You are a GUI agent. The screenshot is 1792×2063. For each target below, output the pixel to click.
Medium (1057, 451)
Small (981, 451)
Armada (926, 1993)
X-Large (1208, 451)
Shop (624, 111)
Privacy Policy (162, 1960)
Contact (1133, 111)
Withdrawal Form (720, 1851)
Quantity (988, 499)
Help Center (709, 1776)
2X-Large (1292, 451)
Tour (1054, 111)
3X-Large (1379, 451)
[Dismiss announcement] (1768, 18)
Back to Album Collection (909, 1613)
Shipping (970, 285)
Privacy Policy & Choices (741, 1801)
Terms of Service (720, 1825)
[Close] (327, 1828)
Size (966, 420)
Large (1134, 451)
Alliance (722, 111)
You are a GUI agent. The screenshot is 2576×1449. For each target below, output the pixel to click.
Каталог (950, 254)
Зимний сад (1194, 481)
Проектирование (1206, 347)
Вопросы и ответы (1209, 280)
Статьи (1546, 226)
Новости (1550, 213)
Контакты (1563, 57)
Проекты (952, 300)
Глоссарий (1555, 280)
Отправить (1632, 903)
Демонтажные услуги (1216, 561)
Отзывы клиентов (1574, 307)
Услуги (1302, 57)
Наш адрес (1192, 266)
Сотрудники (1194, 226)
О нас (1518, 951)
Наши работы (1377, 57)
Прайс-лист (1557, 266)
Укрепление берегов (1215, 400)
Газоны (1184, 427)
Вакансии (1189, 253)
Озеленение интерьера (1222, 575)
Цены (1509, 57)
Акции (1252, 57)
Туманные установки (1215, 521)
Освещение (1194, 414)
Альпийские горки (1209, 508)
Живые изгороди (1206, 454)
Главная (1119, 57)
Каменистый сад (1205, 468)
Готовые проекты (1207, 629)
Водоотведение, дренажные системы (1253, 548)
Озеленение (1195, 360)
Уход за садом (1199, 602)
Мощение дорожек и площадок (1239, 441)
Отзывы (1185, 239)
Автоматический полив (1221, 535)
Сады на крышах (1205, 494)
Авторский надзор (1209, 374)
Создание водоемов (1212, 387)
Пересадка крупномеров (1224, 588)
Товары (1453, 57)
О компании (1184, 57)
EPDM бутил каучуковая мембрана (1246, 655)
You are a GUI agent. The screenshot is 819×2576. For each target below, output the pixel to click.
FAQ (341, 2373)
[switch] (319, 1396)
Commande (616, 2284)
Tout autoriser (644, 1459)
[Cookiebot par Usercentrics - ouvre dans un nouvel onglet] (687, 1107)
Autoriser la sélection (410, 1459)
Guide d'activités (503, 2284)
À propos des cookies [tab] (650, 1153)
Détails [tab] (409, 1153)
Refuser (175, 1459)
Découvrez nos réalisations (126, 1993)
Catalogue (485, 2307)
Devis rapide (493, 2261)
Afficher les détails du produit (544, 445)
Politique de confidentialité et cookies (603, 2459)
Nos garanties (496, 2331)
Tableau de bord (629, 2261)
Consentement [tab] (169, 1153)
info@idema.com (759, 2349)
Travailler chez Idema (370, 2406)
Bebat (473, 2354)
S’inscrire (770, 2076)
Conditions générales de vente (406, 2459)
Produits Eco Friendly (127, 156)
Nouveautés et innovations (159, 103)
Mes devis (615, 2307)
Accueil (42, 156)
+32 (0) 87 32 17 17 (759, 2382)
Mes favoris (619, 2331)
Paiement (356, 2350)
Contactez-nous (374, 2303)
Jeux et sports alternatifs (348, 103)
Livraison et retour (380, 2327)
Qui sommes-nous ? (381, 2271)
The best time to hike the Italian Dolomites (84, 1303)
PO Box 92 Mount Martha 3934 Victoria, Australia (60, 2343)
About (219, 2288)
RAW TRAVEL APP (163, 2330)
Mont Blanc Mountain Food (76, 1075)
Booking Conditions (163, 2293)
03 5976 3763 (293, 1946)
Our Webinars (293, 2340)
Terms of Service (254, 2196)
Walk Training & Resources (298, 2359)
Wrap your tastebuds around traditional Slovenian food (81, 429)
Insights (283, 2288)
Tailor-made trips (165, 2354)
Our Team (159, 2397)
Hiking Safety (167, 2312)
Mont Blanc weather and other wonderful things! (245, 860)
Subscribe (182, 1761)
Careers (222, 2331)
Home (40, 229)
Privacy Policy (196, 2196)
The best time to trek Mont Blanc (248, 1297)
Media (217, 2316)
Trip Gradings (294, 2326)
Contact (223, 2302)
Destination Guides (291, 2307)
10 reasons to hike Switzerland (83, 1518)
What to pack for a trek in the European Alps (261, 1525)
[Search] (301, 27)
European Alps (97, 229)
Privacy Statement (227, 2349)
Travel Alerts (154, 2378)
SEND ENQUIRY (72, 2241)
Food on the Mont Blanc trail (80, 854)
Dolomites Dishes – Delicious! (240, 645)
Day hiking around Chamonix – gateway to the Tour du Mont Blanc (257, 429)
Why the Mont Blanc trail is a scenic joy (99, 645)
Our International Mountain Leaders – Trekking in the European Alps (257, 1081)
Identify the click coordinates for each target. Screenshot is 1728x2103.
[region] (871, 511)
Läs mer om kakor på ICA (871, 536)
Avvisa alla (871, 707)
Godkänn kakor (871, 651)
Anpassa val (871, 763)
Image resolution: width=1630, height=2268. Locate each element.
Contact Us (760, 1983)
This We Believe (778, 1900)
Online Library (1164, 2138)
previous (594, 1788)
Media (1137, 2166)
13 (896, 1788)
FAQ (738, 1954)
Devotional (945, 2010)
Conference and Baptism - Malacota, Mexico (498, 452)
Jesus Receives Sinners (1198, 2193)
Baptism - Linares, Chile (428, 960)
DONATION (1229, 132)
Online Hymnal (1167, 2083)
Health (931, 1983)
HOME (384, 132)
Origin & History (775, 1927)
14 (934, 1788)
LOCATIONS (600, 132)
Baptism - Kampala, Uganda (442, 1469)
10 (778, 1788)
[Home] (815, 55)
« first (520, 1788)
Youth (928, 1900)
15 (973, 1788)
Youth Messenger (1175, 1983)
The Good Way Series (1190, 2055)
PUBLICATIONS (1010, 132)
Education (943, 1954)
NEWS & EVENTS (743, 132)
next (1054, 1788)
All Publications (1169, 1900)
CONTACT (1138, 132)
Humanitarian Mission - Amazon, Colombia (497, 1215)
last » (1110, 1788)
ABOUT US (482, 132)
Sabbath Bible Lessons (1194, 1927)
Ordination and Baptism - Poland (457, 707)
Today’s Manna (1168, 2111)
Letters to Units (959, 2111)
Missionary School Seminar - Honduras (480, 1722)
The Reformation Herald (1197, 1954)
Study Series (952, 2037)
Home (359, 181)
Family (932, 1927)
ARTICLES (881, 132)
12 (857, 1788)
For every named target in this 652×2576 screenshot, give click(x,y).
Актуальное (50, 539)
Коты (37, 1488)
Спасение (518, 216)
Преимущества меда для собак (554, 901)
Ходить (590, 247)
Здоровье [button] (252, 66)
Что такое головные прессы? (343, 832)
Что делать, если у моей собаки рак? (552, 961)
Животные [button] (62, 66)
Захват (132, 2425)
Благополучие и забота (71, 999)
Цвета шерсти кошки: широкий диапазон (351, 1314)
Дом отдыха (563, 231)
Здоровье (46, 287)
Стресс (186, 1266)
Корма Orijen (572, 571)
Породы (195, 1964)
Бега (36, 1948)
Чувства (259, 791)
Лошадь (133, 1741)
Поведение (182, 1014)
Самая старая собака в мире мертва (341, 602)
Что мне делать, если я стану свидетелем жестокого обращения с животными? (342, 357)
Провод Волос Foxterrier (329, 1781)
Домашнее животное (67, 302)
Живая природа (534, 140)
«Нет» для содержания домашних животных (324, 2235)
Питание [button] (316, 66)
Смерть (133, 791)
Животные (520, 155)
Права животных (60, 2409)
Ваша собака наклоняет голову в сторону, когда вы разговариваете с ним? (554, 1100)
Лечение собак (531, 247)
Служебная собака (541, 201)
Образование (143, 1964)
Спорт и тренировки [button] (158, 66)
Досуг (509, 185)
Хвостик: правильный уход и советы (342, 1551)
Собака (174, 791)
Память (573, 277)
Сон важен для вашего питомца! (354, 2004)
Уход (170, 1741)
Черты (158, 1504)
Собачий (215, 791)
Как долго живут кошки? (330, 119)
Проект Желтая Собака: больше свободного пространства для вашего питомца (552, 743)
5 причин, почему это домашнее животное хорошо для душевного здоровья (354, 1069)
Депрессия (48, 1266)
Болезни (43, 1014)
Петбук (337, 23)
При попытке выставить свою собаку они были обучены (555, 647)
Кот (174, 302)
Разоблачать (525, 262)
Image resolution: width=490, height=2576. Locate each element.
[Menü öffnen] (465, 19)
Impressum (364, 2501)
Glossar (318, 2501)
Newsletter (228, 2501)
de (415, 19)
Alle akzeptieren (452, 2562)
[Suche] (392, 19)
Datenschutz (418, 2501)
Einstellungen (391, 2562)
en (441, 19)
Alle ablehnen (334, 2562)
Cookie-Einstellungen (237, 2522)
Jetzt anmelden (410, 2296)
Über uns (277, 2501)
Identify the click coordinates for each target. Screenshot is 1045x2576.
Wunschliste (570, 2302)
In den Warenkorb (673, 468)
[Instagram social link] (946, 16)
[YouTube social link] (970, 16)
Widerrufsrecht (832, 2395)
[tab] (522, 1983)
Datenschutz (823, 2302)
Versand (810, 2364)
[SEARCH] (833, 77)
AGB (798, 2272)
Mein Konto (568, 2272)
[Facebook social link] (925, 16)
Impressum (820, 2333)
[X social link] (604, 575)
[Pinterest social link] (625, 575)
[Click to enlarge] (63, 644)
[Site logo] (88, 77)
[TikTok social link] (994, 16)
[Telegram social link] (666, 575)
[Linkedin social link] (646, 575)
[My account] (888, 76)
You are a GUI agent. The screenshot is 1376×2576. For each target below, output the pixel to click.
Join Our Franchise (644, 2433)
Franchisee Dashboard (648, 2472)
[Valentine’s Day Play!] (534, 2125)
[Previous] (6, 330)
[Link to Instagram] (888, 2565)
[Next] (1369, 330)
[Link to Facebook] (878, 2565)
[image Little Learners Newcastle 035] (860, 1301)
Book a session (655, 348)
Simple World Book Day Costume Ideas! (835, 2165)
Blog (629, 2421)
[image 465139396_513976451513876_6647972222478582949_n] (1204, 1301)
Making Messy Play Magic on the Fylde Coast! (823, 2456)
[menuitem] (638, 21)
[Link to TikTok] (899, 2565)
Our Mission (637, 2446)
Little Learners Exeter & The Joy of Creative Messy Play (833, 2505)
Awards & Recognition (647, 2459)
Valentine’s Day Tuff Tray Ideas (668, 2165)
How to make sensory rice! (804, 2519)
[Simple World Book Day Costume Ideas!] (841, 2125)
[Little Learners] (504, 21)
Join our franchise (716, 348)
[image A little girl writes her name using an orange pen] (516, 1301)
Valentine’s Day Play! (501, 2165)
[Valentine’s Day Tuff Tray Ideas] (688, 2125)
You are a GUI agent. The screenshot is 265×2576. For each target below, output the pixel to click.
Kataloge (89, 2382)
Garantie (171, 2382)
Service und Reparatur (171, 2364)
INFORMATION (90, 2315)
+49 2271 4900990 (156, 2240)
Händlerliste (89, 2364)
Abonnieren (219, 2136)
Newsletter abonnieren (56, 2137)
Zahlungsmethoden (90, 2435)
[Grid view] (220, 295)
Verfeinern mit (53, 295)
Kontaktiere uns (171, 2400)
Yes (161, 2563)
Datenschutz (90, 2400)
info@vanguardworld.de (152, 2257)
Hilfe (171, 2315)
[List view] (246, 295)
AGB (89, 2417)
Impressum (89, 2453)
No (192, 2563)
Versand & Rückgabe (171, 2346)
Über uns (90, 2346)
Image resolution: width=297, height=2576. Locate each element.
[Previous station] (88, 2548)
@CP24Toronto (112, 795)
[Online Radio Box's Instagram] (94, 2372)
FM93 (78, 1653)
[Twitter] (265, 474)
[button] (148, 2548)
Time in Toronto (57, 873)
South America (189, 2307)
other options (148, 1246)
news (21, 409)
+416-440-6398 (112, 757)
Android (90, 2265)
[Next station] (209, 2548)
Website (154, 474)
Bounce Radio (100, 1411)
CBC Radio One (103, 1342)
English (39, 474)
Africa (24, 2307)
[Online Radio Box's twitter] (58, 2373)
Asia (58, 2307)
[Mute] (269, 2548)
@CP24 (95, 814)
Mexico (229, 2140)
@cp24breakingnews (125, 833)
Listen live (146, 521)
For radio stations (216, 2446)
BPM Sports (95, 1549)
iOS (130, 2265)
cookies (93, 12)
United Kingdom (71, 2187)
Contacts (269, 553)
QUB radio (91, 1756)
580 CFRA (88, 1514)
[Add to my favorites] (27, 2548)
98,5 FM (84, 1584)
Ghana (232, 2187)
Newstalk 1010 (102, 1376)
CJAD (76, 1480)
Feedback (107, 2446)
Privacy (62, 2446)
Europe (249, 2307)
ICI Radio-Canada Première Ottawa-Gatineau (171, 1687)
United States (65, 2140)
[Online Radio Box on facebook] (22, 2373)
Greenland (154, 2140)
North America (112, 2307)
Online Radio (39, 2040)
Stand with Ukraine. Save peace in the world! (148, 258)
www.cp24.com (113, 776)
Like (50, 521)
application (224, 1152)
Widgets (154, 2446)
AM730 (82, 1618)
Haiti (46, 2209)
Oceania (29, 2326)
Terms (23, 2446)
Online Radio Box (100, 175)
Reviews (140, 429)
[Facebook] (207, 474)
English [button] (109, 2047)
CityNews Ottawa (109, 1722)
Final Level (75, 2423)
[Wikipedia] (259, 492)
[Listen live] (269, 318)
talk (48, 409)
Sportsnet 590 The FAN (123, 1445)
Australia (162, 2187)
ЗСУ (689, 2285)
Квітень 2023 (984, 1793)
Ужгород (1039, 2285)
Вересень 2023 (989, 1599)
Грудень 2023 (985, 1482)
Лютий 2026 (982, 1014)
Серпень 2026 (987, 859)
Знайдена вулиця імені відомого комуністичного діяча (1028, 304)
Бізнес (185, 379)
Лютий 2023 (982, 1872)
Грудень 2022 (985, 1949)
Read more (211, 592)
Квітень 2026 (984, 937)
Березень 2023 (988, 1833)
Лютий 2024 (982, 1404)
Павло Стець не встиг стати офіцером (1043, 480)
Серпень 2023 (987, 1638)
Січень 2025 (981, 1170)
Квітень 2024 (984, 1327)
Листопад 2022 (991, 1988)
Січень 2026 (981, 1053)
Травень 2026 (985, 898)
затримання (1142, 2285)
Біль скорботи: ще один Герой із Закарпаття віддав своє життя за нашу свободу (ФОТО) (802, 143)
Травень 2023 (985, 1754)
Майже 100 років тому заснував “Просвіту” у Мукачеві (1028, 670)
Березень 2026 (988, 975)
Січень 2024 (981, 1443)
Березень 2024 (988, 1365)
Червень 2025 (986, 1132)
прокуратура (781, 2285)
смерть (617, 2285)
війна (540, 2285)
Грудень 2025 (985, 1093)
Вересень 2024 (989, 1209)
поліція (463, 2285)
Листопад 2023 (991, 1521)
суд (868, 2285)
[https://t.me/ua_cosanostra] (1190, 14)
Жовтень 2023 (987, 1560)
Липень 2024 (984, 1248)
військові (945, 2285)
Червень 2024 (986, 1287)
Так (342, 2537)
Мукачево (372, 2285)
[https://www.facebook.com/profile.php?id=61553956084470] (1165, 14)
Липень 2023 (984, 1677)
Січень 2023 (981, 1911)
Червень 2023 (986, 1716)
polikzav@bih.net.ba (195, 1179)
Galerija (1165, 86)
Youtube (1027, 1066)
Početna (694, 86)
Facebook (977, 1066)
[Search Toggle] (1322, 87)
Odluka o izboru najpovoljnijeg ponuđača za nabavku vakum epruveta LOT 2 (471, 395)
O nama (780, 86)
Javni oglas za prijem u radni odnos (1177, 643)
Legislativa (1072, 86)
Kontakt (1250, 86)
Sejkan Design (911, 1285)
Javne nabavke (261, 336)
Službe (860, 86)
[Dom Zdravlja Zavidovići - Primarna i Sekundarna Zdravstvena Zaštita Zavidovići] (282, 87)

-- -- --

Write out exactly the lines above between the line with "Travel Alerts (154, 2378)" and the line with "Anpassa val (871, 763)", inclusive, and nothing beyond them.

### Written solution
Travel Alerts (154, 2378)
SEND ENQUIRY (72, 2241)
Food on the Mont Blanc trail (80, 854)
Dolomites Dishes – Delicious! (240, 645)
Day hiking around Chamonix – gateway to the Tour du Mont Blanc (257, 429)
Why the Mont Blanc trail is a scenic joy (99, 645)
Our International Mountain Leaders – Trekking in the European Alps (257, 1081)
Identify the click coordinates for each target. Screenshot is 1728x2103.
[region] (871, 511)
Läs mer om kakor på ICA (871, 536)
Avvisa alla (871, 707)
Godkänn kakor (871, 651)
Anpassa val (871, 763)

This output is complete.